Data for this exercise »
════════════════════
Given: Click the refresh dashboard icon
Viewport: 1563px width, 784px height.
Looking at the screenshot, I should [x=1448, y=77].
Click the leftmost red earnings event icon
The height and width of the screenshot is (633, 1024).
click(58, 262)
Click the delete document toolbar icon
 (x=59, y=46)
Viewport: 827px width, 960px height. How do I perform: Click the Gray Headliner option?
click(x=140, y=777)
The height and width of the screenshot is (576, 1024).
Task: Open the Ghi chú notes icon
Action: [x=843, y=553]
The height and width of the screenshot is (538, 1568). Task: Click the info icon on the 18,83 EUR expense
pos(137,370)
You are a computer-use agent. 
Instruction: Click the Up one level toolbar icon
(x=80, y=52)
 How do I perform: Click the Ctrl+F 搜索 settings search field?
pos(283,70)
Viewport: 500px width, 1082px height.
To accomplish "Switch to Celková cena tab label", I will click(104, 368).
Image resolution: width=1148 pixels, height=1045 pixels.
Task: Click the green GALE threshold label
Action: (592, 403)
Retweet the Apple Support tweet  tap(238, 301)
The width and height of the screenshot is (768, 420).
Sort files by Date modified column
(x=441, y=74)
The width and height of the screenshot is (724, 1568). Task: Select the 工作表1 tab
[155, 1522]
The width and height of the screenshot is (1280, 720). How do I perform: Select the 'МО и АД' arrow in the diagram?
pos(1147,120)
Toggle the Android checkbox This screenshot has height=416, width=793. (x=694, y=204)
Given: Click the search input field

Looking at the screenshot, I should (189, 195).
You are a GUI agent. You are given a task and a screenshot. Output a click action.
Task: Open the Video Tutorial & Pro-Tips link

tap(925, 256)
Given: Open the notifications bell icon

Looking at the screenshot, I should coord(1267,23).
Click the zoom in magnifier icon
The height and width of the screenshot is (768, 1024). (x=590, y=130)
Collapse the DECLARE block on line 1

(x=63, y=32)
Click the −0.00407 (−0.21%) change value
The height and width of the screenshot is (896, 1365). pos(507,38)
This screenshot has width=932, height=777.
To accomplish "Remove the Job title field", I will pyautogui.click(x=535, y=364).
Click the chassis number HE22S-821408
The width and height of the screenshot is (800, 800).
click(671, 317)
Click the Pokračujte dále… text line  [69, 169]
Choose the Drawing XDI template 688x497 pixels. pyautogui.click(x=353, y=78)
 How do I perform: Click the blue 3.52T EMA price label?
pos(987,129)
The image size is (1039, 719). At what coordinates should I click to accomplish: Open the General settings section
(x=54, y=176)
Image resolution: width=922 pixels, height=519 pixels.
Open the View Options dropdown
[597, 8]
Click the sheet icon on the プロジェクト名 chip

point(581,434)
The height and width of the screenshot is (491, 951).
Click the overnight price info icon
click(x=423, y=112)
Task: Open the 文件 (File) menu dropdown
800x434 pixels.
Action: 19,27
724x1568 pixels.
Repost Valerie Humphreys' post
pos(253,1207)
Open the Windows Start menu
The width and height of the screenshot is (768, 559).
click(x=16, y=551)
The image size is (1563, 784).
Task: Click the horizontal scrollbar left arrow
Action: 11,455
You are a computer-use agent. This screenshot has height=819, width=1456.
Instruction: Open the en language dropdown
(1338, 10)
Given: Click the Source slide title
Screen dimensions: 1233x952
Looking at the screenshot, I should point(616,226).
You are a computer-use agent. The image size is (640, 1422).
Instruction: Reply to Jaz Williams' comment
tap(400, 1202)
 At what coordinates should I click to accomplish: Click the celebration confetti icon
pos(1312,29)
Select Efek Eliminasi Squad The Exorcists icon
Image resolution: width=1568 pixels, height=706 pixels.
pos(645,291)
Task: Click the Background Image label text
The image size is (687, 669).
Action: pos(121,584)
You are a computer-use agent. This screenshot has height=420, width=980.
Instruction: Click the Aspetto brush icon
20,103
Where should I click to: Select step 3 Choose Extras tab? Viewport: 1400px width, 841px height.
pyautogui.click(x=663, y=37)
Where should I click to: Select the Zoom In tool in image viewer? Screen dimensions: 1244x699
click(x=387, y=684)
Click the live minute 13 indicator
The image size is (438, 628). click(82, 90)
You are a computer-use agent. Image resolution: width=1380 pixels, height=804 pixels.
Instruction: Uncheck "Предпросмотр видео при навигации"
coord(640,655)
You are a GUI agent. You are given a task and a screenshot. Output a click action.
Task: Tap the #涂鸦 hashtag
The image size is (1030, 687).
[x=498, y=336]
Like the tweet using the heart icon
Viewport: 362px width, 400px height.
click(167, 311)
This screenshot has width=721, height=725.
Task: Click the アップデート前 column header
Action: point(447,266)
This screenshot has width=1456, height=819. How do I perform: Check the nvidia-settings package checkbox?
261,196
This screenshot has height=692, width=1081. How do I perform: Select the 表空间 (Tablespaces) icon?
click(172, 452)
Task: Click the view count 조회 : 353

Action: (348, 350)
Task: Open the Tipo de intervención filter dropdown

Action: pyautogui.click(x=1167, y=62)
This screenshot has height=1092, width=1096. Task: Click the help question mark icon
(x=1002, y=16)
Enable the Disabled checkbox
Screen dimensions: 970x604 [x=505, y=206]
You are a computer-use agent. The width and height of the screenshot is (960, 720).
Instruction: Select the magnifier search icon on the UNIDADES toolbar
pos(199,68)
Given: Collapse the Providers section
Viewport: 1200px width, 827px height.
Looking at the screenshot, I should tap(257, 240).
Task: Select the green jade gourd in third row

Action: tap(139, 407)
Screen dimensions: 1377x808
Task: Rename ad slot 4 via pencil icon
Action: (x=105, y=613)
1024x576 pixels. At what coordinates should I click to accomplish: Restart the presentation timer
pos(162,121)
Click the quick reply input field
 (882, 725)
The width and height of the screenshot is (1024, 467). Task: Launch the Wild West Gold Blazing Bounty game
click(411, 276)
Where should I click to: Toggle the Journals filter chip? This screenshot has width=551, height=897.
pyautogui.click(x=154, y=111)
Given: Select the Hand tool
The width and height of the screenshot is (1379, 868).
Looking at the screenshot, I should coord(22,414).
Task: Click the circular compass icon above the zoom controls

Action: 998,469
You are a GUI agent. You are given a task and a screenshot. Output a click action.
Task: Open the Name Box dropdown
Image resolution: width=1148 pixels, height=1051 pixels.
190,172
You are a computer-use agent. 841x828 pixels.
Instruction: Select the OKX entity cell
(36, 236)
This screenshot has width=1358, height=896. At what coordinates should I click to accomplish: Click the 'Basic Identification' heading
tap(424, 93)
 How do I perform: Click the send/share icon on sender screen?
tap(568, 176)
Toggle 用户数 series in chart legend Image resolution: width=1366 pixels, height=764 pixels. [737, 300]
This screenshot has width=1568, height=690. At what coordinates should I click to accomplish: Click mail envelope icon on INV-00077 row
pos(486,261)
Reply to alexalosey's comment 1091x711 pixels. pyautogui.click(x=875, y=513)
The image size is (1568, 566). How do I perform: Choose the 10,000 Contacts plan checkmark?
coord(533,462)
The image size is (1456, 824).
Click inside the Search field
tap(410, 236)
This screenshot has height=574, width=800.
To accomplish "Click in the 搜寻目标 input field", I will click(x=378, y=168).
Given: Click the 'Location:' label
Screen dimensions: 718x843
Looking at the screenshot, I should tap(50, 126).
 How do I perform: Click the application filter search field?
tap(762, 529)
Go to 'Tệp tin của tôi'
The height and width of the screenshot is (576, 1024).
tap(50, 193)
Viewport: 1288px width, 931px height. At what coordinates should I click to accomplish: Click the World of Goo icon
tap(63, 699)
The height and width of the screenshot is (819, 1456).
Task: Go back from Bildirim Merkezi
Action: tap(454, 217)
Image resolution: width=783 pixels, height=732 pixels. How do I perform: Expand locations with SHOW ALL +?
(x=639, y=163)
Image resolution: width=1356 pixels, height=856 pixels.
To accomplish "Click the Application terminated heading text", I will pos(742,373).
════════════════════
What is needed » From the data above, pull out every line that contains the string "pyautogui". Count a match only when the case is the same.

Output »
To accomplish "Remove the Job title field", I will pyautogui.click(x=535, y=364).
Choose the Drawing XDI template 688x497 pixels. pyautogui.click(x=353, y=78)
pyautogui.click(x=663, y=37)
Action: pyautogui.click(x=1167, y=62)
pyautogui.click(x=154, y=111)
Reply to alexalosey's comment 1091x711 pixels. pyautogui.click(x=875, y=513)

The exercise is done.